The realization has just struck me. Browsing through the Spring 2006 schedule of classes for the English Department searching for some minute clerical detail I needed, I realized that this is the last time I will be looking at a document like this. Never again will I greedily lap up the pages of CRN numbers that have faithfully promised wild intellectual adventures that were new every ten weeks for the last four years. Never again will I crouch with my newsprint paper schedule of classes and a ball point pen, scratching out asterisks next to enticing Russian literature seminars that hold the promise of profound revelation buried in pages of patronymics and philosophies, underlining ponderously titled upper division English classes based on book lists 99% of the world has never even seen, or circling the graduation requirement classes that would bring me one step closer to leaving the College of Letters and Sciences forever. I am graduating, and I haven't felt nostalgic about it until just now.

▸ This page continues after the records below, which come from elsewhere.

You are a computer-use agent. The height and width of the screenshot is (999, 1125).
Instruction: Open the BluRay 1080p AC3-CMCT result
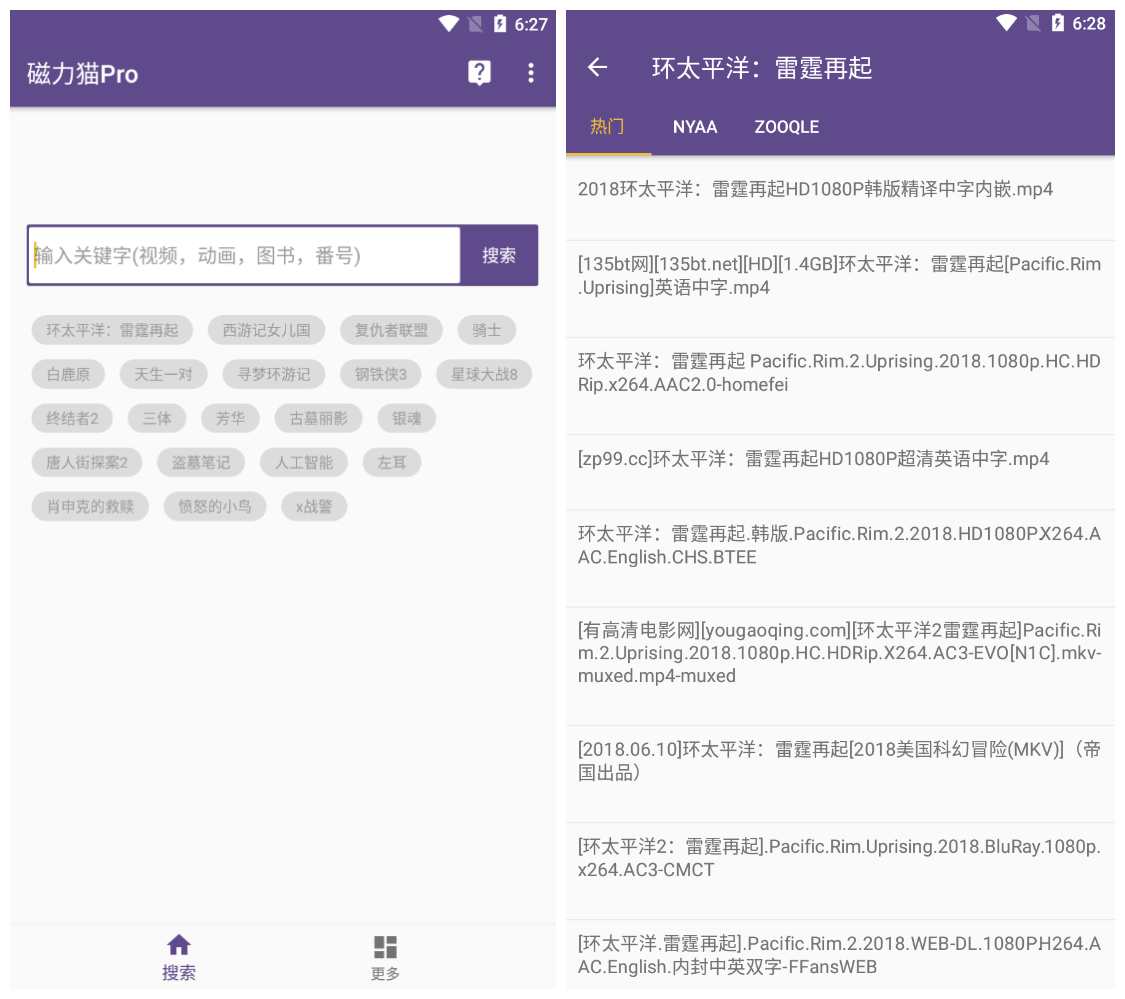pyautogui.click(x=839, y=858)
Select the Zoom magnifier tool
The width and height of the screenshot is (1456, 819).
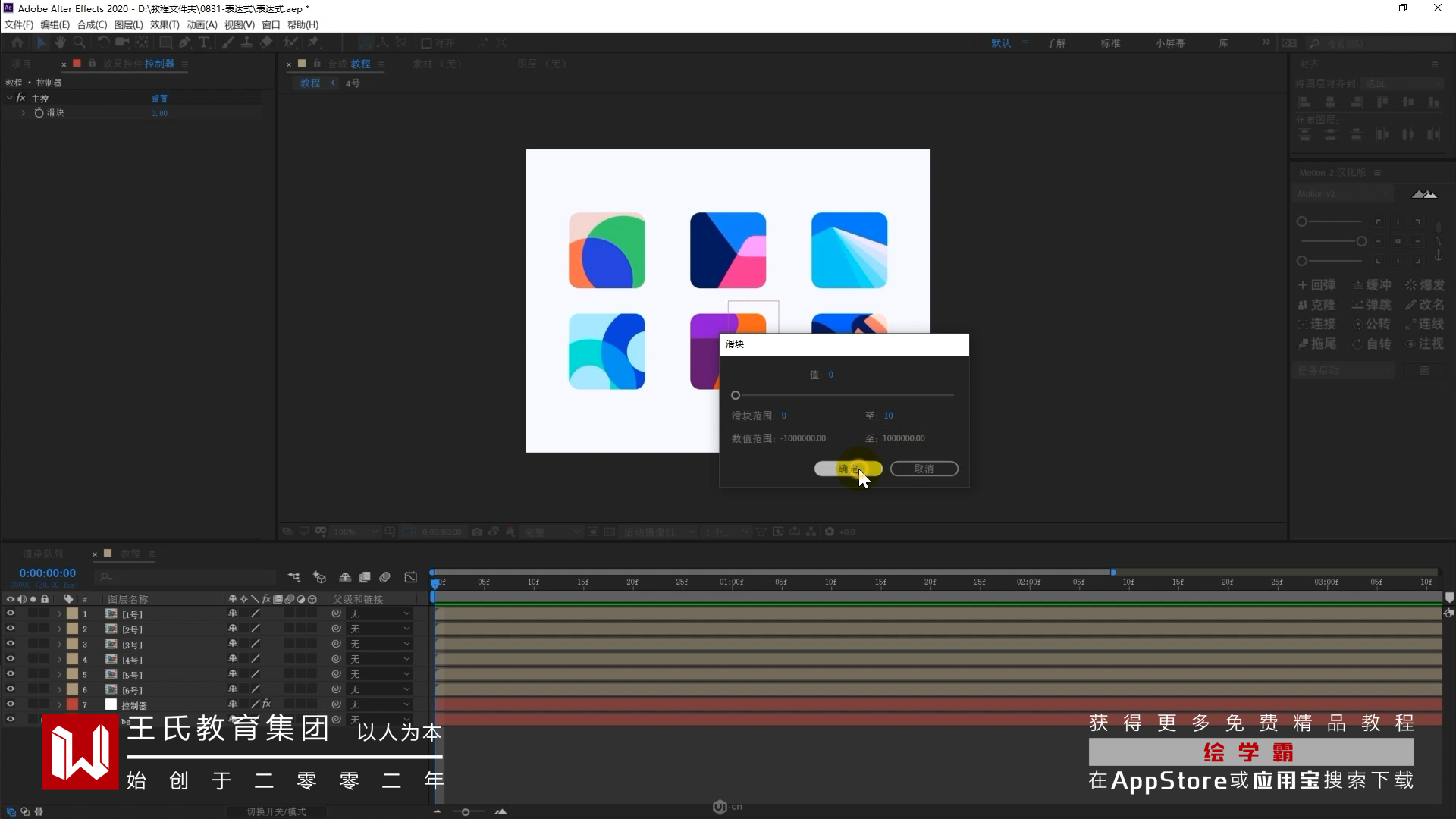coord(79,43)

Three years ago, by some precocious awareness that was quick to leave, I gave some advice to an acquaintance who was in the place I find myself in now. As I sat on the green lawn of the quad, waiting to go take the last final of my freshman year, I told him not to worry about the goodbyes he would say to the details of this college scene, not to grieve too much for the academic environment he was leaving. I told him it was part of life to learn to make graceful partings. Mastering gracious goodbyes was included in the curriculum of a four-year university. I only hope I can take my own advice well enough to check off that degree requirement. I've done everything else I was supposed to do to be given the distinction of a Bachelor of Arts Degree in English with an emphasis in teaching. Now only the test of my ability to move on boldly, with aplomb and courage, remains to be passed, so that I can say I have truly completed my education.